(Stored records)
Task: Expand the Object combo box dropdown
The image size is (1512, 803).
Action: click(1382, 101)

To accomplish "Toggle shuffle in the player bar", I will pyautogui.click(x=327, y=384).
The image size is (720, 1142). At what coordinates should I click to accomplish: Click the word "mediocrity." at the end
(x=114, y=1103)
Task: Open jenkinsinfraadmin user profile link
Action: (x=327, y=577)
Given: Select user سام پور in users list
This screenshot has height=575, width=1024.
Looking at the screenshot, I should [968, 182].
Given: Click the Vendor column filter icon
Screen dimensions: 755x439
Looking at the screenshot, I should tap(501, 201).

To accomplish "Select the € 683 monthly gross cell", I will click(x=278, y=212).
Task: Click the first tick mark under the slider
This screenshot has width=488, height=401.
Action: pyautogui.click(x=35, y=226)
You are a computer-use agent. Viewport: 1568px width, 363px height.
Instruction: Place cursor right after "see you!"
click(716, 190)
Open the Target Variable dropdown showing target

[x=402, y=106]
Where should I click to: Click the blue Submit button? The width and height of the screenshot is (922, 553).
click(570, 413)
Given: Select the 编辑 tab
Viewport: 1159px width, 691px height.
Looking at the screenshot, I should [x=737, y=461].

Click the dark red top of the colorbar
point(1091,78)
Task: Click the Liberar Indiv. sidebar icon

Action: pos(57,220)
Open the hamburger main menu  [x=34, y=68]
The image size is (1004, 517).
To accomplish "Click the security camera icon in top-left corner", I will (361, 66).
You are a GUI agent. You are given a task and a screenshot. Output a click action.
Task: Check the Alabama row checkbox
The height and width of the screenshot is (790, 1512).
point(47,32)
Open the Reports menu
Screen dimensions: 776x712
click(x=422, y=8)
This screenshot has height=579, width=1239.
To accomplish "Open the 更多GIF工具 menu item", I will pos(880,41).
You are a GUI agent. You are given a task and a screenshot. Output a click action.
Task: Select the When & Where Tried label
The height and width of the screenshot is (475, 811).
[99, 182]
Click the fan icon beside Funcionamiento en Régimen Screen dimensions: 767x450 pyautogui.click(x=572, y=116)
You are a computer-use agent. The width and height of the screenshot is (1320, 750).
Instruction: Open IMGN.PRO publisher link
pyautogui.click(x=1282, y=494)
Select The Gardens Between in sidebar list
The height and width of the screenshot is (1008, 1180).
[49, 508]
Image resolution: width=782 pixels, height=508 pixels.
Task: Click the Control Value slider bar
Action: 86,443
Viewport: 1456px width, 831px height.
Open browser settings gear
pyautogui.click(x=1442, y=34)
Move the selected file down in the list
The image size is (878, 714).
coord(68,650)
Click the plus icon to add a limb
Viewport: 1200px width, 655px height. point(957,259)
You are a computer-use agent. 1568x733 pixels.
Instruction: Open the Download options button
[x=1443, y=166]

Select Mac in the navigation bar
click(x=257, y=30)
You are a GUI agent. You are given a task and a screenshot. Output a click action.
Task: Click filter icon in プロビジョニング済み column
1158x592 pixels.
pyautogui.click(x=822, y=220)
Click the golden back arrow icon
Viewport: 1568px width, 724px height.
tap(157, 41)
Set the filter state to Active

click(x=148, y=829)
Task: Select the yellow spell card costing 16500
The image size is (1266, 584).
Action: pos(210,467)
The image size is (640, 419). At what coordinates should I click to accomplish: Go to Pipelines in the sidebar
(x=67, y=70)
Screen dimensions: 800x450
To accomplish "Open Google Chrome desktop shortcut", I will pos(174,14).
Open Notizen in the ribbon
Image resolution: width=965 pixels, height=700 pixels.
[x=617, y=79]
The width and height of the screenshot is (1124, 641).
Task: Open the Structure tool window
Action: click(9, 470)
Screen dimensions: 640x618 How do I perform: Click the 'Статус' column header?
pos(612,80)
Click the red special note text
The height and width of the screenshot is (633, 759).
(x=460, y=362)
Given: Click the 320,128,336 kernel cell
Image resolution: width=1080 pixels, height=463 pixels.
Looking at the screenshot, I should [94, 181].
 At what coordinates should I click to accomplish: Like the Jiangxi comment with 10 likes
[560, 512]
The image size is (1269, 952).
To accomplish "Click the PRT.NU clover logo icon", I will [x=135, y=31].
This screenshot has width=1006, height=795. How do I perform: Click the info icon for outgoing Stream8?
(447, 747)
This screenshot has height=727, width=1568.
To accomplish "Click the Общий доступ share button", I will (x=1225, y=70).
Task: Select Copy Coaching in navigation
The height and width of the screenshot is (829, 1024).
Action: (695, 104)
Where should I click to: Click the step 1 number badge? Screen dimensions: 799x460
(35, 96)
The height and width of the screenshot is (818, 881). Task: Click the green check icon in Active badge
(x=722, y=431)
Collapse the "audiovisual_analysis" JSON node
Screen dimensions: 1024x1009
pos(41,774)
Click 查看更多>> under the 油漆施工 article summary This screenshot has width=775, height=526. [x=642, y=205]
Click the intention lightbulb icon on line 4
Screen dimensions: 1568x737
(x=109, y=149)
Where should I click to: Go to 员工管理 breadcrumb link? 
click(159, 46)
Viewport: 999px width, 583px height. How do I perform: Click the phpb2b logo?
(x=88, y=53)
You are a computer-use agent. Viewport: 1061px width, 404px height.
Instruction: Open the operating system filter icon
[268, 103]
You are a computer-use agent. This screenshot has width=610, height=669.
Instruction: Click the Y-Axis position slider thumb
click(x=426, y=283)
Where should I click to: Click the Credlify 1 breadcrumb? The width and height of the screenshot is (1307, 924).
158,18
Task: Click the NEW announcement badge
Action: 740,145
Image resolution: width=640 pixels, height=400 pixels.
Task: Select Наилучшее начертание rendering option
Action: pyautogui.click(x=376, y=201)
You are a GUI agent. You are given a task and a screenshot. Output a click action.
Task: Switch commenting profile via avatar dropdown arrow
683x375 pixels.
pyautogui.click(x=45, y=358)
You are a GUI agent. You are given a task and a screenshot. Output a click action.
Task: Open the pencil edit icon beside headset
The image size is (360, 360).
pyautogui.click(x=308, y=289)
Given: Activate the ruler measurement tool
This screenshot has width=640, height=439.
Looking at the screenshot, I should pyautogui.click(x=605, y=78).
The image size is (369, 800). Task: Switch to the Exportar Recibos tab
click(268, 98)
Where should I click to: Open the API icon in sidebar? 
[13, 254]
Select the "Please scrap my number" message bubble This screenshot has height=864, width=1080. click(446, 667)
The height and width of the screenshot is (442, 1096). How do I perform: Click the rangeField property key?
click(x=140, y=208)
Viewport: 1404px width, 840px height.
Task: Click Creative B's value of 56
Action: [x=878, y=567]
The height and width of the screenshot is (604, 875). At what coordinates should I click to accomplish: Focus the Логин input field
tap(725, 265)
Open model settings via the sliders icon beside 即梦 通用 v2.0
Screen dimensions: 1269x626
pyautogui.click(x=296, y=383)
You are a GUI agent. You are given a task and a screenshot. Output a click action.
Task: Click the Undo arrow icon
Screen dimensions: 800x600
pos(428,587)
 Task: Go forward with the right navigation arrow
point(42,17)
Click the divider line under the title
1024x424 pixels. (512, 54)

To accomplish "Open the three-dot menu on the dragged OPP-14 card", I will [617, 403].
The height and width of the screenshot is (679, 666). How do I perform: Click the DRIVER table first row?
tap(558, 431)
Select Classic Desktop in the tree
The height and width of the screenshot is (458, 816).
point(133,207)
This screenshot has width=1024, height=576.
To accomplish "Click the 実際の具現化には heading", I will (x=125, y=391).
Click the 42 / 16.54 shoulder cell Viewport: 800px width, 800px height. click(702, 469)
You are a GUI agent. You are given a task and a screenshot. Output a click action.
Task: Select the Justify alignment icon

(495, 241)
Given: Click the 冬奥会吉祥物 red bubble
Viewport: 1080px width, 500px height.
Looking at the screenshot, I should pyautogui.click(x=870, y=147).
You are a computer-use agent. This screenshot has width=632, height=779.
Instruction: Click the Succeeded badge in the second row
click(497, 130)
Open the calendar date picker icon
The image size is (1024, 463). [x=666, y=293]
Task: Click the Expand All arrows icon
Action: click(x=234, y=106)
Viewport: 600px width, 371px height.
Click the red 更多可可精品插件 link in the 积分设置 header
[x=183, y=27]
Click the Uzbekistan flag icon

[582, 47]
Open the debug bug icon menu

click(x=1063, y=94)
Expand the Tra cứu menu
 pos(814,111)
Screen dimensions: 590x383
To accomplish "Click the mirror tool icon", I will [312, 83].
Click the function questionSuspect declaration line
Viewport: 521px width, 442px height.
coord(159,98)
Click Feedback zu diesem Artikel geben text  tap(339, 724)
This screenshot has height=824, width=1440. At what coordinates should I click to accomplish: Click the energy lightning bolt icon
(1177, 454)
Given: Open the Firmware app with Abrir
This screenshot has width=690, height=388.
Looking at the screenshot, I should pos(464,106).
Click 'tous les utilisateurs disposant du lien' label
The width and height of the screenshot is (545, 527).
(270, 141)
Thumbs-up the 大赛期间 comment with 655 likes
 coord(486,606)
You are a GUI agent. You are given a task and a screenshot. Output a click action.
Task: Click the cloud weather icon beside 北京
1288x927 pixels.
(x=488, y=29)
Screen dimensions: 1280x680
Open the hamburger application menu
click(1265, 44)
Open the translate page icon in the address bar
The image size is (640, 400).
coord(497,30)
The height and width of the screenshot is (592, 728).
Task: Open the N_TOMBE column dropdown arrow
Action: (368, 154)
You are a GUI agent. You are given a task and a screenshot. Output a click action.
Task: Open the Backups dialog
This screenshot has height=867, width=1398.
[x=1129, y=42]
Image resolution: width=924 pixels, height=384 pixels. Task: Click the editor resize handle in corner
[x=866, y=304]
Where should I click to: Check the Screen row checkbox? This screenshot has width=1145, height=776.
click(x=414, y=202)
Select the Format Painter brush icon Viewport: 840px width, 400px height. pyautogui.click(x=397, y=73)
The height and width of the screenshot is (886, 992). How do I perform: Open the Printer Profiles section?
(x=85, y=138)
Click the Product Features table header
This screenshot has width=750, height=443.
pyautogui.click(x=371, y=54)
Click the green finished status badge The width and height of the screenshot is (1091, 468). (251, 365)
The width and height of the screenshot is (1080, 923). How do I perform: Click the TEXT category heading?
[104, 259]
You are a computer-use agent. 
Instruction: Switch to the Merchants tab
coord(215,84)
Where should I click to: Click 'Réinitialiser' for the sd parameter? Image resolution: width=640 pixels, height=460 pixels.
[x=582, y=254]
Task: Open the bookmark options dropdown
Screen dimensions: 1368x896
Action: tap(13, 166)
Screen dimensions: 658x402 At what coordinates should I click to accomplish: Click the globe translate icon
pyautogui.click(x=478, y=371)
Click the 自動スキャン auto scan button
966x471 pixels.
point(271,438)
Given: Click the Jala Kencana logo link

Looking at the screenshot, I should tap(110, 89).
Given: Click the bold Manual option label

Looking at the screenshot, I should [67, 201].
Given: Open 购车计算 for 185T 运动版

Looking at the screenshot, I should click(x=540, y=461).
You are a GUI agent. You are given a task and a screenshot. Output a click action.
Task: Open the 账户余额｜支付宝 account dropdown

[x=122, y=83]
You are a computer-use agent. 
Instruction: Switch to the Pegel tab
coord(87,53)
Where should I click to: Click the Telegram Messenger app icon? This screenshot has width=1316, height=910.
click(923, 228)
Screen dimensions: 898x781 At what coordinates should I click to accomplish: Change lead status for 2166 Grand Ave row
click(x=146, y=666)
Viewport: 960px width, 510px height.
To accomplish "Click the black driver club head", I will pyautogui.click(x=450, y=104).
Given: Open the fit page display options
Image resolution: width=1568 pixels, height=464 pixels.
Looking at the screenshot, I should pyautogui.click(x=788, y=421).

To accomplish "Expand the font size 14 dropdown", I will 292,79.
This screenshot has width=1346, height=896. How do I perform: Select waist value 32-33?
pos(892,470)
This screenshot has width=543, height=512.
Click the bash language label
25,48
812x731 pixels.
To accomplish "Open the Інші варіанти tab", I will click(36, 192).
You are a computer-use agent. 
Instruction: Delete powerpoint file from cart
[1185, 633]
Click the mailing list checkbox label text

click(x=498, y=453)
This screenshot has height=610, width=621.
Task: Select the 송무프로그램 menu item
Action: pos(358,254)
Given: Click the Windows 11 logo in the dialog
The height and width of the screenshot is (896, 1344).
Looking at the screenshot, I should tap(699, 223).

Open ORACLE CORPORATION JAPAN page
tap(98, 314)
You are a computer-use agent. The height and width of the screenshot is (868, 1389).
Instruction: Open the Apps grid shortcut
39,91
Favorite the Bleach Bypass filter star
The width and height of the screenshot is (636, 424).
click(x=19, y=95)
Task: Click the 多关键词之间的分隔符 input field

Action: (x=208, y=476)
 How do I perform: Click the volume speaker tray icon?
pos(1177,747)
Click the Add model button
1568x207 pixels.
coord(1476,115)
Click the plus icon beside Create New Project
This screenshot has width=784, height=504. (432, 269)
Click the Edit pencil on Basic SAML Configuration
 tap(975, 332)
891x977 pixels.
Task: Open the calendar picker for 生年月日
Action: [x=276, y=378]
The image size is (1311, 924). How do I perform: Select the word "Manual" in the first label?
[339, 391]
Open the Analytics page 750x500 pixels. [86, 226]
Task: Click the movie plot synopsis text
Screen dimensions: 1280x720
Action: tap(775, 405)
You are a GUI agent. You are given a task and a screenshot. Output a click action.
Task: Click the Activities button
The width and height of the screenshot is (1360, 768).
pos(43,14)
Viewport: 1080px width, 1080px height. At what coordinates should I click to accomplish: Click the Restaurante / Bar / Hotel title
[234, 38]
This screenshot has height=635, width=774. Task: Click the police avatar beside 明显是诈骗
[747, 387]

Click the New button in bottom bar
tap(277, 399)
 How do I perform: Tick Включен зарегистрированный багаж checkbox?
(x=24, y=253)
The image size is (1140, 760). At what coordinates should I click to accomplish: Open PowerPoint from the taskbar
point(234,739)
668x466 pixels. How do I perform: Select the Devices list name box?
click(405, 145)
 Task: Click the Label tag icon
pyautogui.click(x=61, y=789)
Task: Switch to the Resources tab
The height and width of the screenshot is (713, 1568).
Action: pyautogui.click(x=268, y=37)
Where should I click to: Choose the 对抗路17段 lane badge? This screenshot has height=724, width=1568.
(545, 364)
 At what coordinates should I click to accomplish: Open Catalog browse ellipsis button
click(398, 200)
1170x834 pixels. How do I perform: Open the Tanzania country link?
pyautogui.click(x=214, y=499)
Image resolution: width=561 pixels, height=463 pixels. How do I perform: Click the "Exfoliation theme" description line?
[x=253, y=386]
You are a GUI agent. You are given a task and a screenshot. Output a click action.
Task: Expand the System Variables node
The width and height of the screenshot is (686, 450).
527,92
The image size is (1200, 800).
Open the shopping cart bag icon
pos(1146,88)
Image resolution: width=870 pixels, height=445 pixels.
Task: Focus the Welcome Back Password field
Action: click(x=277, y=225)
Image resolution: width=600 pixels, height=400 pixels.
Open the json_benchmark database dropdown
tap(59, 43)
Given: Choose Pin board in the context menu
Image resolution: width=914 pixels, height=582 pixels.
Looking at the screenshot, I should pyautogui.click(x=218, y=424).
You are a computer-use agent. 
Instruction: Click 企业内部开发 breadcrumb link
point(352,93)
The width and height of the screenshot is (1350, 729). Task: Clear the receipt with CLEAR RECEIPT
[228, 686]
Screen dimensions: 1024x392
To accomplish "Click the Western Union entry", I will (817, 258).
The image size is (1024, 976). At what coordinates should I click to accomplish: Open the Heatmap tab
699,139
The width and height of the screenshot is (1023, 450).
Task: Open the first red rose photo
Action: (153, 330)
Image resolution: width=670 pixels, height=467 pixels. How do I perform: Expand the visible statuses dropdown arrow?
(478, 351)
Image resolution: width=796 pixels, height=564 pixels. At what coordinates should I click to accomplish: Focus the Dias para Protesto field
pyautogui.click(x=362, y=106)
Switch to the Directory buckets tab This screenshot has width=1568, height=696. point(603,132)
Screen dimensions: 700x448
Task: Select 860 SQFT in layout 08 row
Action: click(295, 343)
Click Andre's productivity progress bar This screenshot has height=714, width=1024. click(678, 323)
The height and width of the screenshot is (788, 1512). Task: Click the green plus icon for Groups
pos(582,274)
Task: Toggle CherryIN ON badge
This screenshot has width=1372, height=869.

About this exercise> The stretch of entries above that starts with the line containing "This screenshot has height=824, width=1440." and goes on through the line containing "Task: Open the bookmark options dropdown" is to be transcribed exactly, and no other line is to be transcribed.

Written solution>
This screenshot has height=824, width=1440. At what coordinates should I click to accomplish: Click the energy lightning bolt icon
(1177, 454)
Given: Open the Firmware app with Abrir
This screenshot has width=690, height=388.
Looking at the screenshot, I should pos(464,106).
Click 'tous les utilisateurs disposant du lien' label
The width and height of the screenshot is (545, 527).
(270, 141)
Thumbs-up the 大赛期间 comment with 655 likes
 coord(486,606)
You are a GUI agent. You are given a task and a screenshot. Output a click action.
Task: Click the cloud weather icon beside 北京
1288x927 pixels.
(x=488, y=29)
Screen dimensions: 1280x680
Open the hamburger application menu
click(1265, 44)
Open the translate page icon in the address bar
The image size is (640, 400).
coord(497,30)
The height and width of the screenshot is (592, 728).
Task: Open the N_TOMBE column dropdown arrow
Action: (368, 154)
You are a GUI agent. You are given a task and a screenshot. Output a click action.
Task: Open the Backups dialog
This screenshot has height=867, width=1398.
[x=1129, y=42]
Image resolution: width=924 pixels, height=384 pixels. Task: Click the editor resize handle in corner
[x=866, y=304]
Where should I click to: Check the Screen row checkbox? This screenshot has width=1145, height=776.
click(x=414, y=202)
Select the Format Painter brush icon Viewport: 840px width, 400px height. pyautogui.click(x=397, y=73)
The height and width of the screenshot is (886, 992). How do I perform: Open the Printer Profiles section?
(x=85, y=138)
Click the Product Features table header
This screenshot has width=750, height=443.
pyautogui.click(x=371, y=54)
Click the green finished status badge The width and height of the screenshot is (1091, 468). (251, 365)
The width and height of the screenshot is (1080, 923). How do I perform: Click the TEXT category heading?
[104, 259]
You are a computer-use agent. 
Instruction: Switch to the Merchants tab
coord(215,84)
Where should I click to: Click 'Réinitialiser' for the sd parameter? Image resolution: width=640 pixels, height=460 pixels.
[x=582, y=254]
Task: Open the bookmark options dropdown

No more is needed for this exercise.